Peristiwa ini terjadi hari Senin (26/10) lalu. Saat itu MA bertengkar dengan rekannya berinisial UL. Awalnya UL menyobek buku milik MA, kemudian MA menjerit dan meminta tanggungjawab. UL ternyata tidak terima dan memukul tengkuk korban.
Sesampainya di rumah korban menceritakan hal itu, namun orang tua tidak curiga dengan dampak serius pemukulan karena tidak terlihat adanya luka. Esoknya, Selasa (27/10), MA mendadak demam dan tidak sadarkan diri.
SCROLL TO CONTINUE WITH CONTENT
Hari Rabu (28/10) malam ketika MA sadar ia mengaku pusing. NS segera melarikan putri bungsunya itu ke RSUD dr Soewondo. Tapi betapa kagetnya dia karena ternyata kondisi MA sudah sangat parah akibat ada syaraf yang rusak dan tulang leher yang bergeser.
"Kata dokter kondisinya sudah kritis. Pagi tadi meninggal dunia," kata NS.
Pihak keluarga merasa kehilangan dengan kepergian korban. Meski demikian peristiwa tersebut tidak dilaporkan ke kepolisian dan diselesaikan dengan kekeluargaan.

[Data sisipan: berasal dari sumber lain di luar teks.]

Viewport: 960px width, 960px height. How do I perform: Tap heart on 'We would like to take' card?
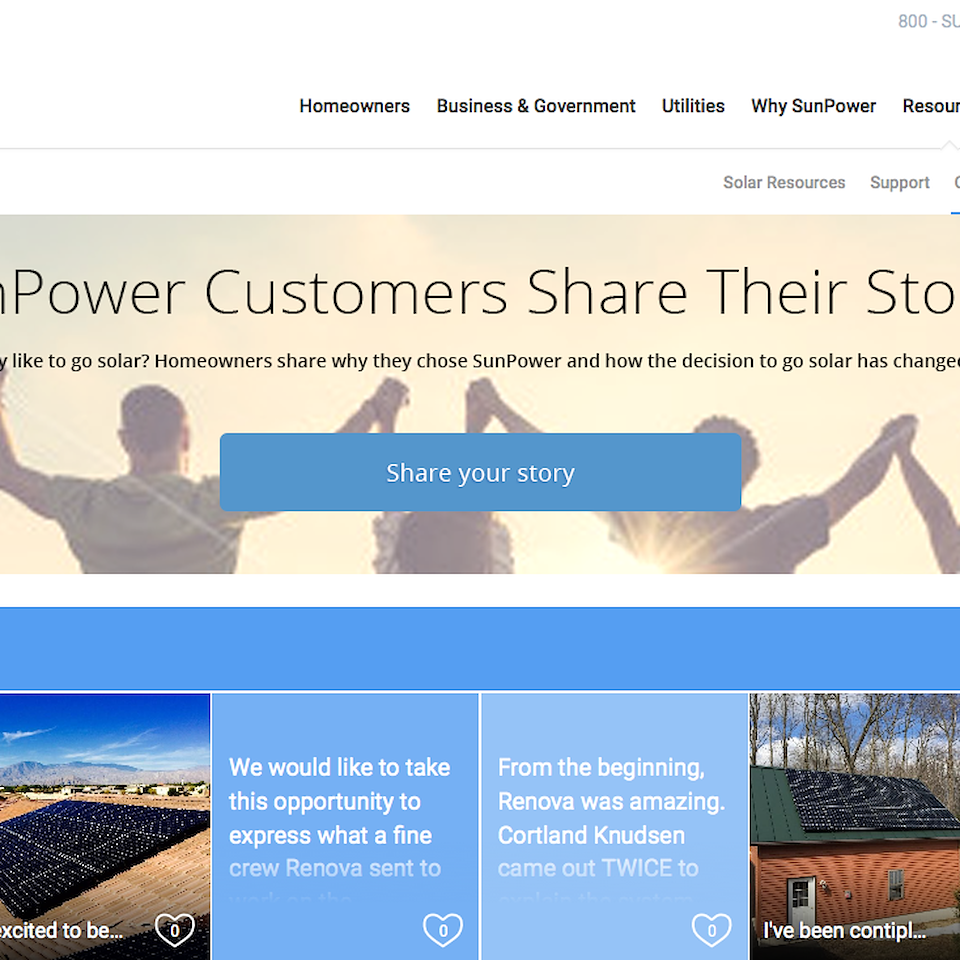coord(443,930)
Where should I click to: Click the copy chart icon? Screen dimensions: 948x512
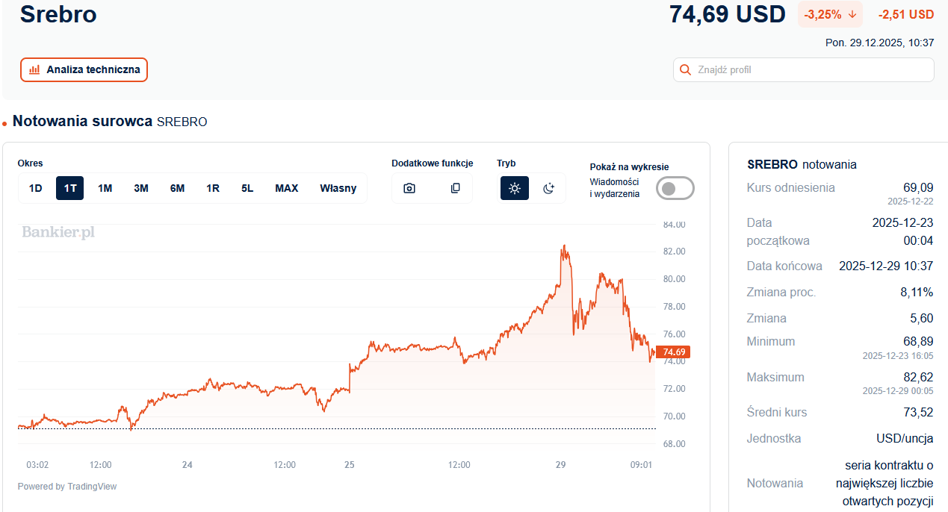point(455,188)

"Saya sudah ikhlas, jadi tidak lapor ke polisi," tandasnya.
Sementara itu Kapolsek Kaliwungu, AKP Setya Adi Nugraha membenarkan ada peristiwa tersebut. Identifikasi juga sudah dilakukan, namun tidak ada tuntutan dari keluarga korban sehingga proses hukum tidak dilakukan.
"Polisi sudah melakukan identifikasi. Tidak ada laporan ke polisi dan pihak keluarga juga tidak menuntut secara hukum, maka polisi tidak melakukan pemeriksaan," kata Setya saat dikonfirmasi. (alg/bag)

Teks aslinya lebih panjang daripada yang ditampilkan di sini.